Conan Who? Comedy Renews Big Two
In cable's latest key late-night talent deal, Comedy Central said it has reached contract extensions with Jon Stewart and Stephen Colbert to keep them as show hosts through the 2012 elections.
Stewart's contract extension keeps him at the helm of The Daily Show with Jon Stewart through June 2013. He continues as executive producer, writer and host.
Colbert's extension will keep him and The Colbert Report at the all-comedy channel through the end of 2012. Colbert, too, wears executive producer, writer and host hats.
Stewart has helmed The Daily Show since Jan. 11, 1999. Colbert's show, which spun the former Daily Show correspondent into his own orbit, launched in 2005. Both have won Emmy and Peabody awards.
Cable networks' claim on viewers after 11 p.m. begins with these two Comedy Central shows, the first a nightly news parody and the second an interview and commentary show filled with "truthiness." The Daily Show is cable's top-performing original show between 11 p.m. and midnight, averaging 1.4 million total viewers and 866,000 viewers in the 18-to-49 age bracket, according to Nielsen first-quarter ratings.
That landscape will change in November when a new program from Conan O'Brien joins the TBS schedule at 11 p.m., bumping George Lopez's show to midnight.
MTV Entertainment Groups president Doug Herzog, told The New York Times it was crucial to keep the two stars through the 2012 presidential elections.

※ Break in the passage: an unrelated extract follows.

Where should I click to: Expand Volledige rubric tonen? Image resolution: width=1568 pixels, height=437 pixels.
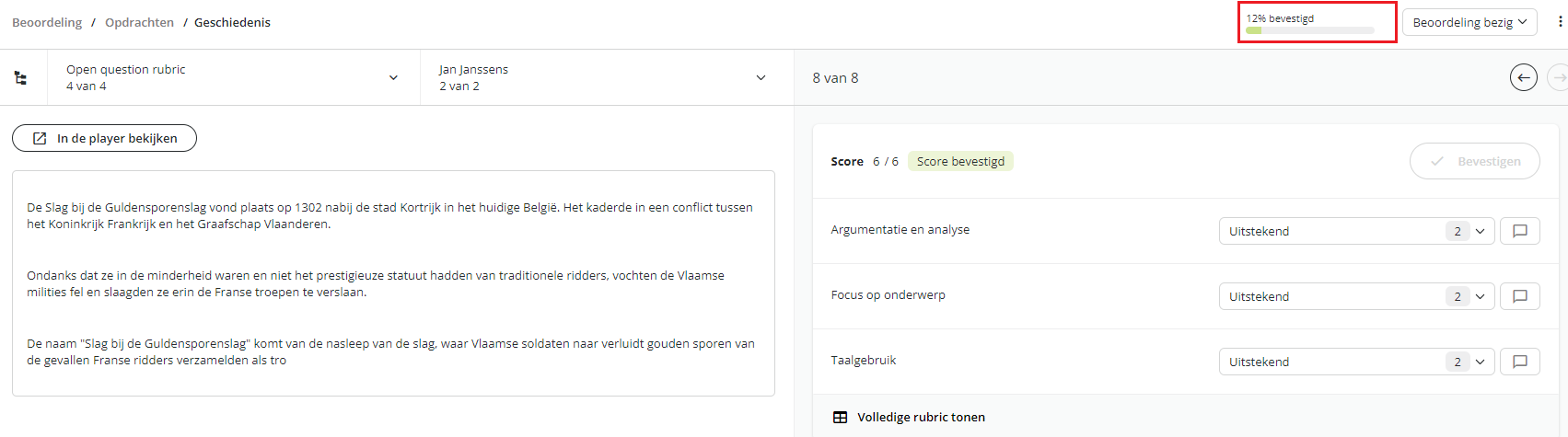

He said Comedy Central had some initial talks with O'Brien after he separated from NBC, but not for a late-night show.
"We feel very good about where we are," Herzog told The Times. "Jon and Stephen have established themselves not only on the cable landscape but also on the cultural landscape. I think of myself as the manager of the '61 Yankees. I just wanted to keep writing Mantle and Maris into the lineup as many seasons as I can."